Required work: Read through the lines below for the string "agent" and copy each one that has it.

....................

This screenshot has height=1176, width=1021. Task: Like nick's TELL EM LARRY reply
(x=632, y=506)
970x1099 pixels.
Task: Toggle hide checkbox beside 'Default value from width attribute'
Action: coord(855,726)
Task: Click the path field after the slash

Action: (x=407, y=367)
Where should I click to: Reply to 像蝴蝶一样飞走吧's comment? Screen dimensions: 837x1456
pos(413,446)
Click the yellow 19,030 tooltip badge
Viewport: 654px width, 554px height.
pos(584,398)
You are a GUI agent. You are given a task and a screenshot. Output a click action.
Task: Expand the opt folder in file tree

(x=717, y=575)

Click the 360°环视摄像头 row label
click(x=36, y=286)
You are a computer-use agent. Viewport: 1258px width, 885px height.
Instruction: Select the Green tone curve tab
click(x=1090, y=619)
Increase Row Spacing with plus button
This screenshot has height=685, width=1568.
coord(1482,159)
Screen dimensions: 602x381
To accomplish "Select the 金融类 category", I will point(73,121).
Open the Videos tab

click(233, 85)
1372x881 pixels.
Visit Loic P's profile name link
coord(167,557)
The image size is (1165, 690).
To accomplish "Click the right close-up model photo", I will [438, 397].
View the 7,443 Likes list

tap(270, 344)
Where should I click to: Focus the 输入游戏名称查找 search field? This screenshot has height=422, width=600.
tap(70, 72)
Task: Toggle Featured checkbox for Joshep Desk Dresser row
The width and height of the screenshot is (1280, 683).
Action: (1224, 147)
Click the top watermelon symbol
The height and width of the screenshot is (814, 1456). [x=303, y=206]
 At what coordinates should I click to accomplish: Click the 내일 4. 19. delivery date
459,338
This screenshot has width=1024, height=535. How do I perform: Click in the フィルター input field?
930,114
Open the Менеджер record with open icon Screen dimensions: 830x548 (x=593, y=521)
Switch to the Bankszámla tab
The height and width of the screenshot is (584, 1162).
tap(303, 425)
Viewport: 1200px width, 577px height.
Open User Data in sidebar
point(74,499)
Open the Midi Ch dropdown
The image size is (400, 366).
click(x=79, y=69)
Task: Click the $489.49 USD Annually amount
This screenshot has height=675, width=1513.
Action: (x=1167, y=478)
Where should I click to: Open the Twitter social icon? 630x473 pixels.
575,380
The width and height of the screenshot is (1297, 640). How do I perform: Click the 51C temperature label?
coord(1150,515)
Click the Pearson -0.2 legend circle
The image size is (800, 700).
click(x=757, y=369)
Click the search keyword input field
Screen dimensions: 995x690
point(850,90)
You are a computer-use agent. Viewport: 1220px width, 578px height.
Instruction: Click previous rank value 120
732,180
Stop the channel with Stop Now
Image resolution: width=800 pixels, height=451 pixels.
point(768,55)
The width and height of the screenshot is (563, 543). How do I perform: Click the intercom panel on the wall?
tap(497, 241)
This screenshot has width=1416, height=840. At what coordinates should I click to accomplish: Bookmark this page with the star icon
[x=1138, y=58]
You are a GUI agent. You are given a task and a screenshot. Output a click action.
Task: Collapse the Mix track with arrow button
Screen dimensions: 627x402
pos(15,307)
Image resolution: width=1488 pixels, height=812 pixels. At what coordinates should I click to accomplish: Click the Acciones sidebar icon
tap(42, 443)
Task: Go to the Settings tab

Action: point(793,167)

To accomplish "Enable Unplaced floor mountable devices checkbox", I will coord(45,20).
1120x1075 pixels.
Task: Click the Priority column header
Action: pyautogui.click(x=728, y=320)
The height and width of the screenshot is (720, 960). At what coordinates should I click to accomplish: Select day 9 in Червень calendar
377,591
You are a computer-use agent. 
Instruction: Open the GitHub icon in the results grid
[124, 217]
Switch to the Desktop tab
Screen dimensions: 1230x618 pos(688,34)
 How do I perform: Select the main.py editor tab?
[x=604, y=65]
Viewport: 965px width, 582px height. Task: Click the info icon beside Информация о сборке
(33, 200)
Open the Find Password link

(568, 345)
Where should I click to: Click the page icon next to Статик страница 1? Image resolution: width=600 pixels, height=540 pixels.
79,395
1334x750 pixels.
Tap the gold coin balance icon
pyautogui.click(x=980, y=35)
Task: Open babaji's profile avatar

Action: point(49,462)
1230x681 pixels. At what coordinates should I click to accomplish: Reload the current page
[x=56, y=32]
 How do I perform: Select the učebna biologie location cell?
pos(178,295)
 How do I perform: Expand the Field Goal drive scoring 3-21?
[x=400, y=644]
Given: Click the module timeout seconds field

....................

Problem solution:
You are a GUI agent. You are given a task and a screenshot. Output a click action.
You are a computer-use agent. Viewport: 1258px width, 885px height.
You are a computer-use agent. Viewport: 1220px width, 578px height.
You are a GUI agent. You are given a task and a screenshot. Output a click action.
You are a computer-use agent. 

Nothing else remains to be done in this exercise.